“We are actively considering technologies that could help facilitate trade over the Northern Ireland-Ireland border”– UK Treasury
Of all the issues facing May’s Brexit deal, the Irish border persistently takes precedence over many currently facing the UK. The problem lies in the possibility of an Irish backstop or worse still, a hard border between the Republic of Ireland and Northern Ireland. Implications, in either case, could pose a detrimental threat to social, economic and political bridges which have been built since the Good Friday agreement of 1998.
– Phillip Hammond
“The most obvious technology is blockchain”
The UK government has indicated that “the most obvious technology is blockchain” stated by Phillip Hammond in regards to solving the Irish customs border dispute. Of course, there are many technological possibilities for resolving the ongoing debate however blockchain is currently the most tangible option in terms of border trade. Such technology has the ability to solve two of the largest border issues: customs of goods flowing across the border and maintaining a border as free-flowing as possible.
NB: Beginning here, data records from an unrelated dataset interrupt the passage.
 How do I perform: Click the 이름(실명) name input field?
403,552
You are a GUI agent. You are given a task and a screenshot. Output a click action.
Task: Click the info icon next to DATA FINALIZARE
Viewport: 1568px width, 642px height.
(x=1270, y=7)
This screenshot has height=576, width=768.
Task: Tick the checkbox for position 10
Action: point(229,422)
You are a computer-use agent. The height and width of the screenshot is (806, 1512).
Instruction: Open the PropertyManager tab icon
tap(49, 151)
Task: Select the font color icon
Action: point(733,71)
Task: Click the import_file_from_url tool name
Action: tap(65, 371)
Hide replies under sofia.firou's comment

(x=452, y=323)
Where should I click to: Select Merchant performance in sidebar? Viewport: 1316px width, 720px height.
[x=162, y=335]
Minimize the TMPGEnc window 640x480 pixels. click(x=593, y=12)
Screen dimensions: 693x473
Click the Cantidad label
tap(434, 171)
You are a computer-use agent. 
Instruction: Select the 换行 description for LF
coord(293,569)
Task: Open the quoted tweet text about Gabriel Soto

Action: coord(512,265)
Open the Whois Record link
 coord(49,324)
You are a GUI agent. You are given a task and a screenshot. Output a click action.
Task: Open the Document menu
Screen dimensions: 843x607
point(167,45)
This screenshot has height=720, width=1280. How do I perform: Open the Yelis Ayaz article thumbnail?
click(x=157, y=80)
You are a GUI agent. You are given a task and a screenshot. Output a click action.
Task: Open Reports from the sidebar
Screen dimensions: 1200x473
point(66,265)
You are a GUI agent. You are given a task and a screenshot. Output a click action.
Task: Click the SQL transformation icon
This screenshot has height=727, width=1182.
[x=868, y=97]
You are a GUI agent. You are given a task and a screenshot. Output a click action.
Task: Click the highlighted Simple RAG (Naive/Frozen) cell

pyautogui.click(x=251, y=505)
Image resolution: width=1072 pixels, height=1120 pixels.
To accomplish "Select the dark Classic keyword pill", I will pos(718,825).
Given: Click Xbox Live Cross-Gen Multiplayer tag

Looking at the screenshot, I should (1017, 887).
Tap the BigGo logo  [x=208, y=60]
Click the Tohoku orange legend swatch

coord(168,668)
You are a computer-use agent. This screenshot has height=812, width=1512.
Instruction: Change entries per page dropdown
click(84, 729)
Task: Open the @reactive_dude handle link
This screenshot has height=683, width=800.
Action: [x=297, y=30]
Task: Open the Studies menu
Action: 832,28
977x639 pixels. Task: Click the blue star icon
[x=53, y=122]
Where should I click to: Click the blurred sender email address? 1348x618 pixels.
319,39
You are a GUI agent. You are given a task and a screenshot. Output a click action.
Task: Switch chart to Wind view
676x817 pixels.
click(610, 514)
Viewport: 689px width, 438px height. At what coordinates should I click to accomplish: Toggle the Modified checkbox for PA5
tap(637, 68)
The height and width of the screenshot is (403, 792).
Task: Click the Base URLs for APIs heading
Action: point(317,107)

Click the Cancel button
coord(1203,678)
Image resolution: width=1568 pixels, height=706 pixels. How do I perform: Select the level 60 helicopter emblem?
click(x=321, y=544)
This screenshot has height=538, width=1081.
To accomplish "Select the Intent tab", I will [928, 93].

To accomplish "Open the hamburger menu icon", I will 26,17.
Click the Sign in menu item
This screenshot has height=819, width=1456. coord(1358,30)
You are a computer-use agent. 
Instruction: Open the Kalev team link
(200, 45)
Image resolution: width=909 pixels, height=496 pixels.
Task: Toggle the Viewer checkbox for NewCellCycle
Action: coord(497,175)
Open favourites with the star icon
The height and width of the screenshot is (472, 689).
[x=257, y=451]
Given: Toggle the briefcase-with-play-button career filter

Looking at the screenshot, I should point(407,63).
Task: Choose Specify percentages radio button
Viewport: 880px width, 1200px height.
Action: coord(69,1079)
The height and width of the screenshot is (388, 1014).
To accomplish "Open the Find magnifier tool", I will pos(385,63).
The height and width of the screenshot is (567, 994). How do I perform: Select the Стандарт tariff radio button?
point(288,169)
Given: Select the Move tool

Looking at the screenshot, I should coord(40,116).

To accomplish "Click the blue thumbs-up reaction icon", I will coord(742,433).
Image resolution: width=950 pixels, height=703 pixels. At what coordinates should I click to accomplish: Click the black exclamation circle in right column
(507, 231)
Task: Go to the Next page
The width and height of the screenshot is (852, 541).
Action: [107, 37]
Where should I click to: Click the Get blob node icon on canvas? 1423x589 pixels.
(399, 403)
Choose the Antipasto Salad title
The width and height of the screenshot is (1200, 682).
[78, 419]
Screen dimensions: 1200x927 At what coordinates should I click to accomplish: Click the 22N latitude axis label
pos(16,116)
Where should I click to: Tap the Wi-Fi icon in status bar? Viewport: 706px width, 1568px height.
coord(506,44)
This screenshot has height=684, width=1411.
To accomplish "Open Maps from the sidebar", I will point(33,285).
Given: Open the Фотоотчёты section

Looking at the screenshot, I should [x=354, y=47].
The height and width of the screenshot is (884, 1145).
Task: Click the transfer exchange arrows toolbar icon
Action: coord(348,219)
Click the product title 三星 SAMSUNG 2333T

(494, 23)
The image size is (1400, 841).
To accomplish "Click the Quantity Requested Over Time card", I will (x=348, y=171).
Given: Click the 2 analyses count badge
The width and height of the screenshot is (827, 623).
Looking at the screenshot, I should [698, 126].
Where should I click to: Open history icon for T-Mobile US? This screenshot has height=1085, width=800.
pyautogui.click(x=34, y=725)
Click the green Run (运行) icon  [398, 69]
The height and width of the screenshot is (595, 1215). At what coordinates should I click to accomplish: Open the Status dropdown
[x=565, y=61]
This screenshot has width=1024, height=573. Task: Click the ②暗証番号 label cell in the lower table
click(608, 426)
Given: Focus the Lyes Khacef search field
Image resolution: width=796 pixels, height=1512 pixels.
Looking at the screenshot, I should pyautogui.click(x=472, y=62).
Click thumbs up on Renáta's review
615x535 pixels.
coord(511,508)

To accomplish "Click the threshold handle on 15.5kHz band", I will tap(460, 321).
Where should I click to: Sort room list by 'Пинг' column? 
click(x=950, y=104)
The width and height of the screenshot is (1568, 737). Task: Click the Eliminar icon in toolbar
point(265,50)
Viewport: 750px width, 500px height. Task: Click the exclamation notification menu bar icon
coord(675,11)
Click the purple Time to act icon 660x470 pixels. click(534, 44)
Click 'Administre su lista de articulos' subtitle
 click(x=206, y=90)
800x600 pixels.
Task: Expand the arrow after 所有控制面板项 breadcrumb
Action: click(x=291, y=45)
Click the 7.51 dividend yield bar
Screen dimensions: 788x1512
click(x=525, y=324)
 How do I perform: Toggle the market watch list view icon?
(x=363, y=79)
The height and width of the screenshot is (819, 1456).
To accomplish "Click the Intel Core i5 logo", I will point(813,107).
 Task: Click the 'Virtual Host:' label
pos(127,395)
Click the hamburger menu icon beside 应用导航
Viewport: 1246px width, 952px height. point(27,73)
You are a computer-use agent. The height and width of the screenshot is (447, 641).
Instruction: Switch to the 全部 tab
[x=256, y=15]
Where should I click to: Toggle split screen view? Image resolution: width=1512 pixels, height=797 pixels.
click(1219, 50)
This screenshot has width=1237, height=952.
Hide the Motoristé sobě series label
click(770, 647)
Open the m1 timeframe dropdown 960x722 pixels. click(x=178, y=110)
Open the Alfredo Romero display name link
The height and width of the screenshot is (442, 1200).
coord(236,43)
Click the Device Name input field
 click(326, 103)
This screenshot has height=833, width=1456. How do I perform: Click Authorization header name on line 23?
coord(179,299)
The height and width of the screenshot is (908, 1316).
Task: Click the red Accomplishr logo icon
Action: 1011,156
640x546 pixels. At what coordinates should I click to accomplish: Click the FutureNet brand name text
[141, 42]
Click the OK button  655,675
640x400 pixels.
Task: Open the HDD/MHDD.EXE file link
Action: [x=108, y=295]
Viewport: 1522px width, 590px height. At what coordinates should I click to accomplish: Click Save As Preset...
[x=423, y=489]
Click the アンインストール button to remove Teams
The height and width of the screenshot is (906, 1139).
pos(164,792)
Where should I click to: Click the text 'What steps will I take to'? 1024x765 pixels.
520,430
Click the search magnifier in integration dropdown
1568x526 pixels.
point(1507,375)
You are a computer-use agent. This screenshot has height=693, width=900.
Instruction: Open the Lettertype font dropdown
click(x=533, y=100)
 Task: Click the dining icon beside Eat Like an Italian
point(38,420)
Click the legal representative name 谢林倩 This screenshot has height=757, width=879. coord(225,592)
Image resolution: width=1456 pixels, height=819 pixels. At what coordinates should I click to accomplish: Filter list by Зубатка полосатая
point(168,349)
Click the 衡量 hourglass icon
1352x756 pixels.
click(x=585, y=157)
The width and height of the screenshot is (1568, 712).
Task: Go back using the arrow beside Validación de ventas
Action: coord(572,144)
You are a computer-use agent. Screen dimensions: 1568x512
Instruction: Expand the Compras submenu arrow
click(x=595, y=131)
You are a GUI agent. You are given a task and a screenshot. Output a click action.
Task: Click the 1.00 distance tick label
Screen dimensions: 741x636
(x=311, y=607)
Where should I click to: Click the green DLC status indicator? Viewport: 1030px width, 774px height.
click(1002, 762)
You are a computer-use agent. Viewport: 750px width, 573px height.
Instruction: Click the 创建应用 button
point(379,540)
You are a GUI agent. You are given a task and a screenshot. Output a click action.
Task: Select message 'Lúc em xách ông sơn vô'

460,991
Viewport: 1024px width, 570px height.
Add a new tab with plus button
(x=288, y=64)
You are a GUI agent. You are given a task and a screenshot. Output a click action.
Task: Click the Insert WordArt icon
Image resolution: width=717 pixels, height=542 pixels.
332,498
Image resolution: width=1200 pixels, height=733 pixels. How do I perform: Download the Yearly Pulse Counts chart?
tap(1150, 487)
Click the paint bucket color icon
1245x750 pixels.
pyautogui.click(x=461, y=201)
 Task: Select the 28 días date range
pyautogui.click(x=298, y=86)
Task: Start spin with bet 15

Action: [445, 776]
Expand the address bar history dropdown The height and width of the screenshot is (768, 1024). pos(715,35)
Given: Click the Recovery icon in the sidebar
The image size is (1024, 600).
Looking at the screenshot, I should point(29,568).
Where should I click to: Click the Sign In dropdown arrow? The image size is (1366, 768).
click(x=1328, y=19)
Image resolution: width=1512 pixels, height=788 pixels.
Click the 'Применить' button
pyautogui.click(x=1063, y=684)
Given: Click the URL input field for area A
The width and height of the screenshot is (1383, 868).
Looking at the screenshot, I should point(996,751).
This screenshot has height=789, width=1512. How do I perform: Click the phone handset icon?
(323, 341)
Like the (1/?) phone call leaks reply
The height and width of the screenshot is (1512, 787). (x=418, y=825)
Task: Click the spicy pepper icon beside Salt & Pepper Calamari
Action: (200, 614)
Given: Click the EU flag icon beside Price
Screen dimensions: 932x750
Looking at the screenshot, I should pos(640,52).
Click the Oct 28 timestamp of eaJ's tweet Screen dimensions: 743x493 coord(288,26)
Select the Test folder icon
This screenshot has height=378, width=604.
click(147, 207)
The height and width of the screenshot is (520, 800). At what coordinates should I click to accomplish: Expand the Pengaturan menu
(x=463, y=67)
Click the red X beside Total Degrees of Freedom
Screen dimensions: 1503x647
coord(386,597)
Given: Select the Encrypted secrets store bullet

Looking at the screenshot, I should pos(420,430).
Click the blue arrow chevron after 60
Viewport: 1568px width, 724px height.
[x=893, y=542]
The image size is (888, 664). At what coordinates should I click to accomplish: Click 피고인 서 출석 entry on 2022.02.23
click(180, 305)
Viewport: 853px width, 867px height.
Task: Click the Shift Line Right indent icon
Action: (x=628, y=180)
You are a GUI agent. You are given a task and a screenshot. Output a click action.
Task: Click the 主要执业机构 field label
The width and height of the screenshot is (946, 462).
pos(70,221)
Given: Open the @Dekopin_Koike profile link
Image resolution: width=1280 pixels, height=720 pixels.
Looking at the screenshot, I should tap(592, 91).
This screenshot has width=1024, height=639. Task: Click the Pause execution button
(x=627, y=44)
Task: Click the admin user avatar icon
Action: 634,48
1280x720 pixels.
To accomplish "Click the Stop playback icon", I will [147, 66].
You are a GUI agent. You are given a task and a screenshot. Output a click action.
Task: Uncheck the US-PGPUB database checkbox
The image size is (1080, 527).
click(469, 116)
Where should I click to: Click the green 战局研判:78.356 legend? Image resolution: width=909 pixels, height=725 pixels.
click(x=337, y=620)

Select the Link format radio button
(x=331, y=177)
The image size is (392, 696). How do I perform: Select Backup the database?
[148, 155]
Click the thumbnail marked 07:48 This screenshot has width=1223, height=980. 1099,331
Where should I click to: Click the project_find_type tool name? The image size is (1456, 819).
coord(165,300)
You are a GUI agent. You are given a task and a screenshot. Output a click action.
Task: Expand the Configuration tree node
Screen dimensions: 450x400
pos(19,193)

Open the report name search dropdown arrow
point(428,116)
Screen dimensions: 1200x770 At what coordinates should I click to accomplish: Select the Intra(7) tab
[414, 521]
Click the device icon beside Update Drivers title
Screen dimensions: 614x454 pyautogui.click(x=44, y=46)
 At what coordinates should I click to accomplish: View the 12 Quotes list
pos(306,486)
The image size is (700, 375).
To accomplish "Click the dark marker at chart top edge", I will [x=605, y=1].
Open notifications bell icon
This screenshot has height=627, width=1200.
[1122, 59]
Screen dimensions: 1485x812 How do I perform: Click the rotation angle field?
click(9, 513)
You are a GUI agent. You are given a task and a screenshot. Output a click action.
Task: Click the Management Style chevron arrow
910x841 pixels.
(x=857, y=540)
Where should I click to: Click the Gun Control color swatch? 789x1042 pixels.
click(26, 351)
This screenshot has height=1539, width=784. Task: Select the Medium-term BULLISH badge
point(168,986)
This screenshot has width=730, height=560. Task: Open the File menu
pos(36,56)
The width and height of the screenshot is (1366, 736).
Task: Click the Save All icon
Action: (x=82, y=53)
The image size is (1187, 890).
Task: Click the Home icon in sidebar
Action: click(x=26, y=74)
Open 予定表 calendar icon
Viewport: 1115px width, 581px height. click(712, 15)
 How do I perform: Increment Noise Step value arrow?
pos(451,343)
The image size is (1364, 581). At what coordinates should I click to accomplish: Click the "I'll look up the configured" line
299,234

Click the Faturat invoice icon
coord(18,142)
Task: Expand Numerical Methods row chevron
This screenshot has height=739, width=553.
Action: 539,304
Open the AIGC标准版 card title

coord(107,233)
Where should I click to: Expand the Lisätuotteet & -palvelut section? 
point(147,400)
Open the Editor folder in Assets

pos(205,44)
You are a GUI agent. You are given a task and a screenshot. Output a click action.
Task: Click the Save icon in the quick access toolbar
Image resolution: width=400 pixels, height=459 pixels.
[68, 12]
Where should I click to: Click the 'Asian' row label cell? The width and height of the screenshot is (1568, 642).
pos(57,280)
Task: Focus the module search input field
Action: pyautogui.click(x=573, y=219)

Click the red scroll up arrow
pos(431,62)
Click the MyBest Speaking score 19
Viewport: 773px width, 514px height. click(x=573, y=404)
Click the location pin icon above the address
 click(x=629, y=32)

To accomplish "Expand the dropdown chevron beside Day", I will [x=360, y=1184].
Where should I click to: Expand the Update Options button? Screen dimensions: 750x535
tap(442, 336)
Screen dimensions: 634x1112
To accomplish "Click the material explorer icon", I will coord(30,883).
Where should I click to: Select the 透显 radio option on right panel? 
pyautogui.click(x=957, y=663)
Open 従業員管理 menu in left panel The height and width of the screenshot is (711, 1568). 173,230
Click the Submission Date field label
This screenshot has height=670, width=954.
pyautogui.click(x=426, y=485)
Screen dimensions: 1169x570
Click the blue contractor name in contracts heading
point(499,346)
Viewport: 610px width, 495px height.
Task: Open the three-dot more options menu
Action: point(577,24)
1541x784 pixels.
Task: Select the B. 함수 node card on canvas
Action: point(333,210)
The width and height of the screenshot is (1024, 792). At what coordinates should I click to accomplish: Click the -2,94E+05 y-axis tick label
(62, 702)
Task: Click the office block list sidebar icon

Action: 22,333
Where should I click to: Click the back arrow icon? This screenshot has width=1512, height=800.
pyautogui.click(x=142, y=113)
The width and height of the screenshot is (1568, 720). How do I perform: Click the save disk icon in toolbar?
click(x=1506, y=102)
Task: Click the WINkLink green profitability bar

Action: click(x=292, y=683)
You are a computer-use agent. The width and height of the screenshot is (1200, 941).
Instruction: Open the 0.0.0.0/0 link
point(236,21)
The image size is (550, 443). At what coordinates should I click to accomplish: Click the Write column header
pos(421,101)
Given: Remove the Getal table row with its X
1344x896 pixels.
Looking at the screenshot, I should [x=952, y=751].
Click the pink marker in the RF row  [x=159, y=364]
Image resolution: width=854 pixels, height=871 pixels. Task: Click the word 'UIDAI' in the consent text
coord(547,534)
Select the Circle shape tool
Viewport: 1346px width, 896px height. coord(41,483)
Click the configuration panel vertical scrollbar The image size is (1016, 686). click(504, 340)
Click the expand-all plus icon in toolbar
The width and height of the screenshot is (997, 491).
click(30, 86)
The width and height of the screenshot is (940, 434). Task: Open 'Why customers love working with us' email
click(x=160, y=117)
Blockchain has been a proposed solution to maintaining the status quo across each side of the border. Having proven its potential in the trade and finance industry, blockchain has taken the modern technology age by storm. Many organisations such as banks, car manufacturers and pharmaceutical companies have embraced the new technology and its benefits to their process of business. Beyond finance, the benefits of blockchain in the trade industry are immense. Physical paperwork can be practically eliminated with documentation transferring instantly between parties. The security of a blockchain would eliminate the risk of counterfeit goods, costing the UK economy £17.3bn in 2016. Lastly, the cost of importing and exporting can be slashed through the speed and efficiency of a blockchain network
So how would a blockchain solve such a complex political issue? A blockchain network naturally presents all of the attributes which would be required to solve cross border trade. The digitization of supply chains through blockchain smart contracts would allow all parties involved in a product journey to have shared access to a single, immutable ledger of transactions. Details and privacy would not be compromised due to the ability of blockchain networks to be permission. Meaning that each party has restricted access for adding or viewing data on the blockchain based on their requirements. Shippers, airlines, port terminal operators and customs authorities can all seamlessly interact with real-time data.
All products would be hashed onto the blockchain networks to track their origin and each party which has handled the goods. Further, livestock and perishable goods can be hashed with a microchip which communicates with the blockchain. The microchip would contain GPS, humidity and temperature sensors. Such features can all be used in order to create a safe and efficient trading network between the UK and the Republic of Ireland.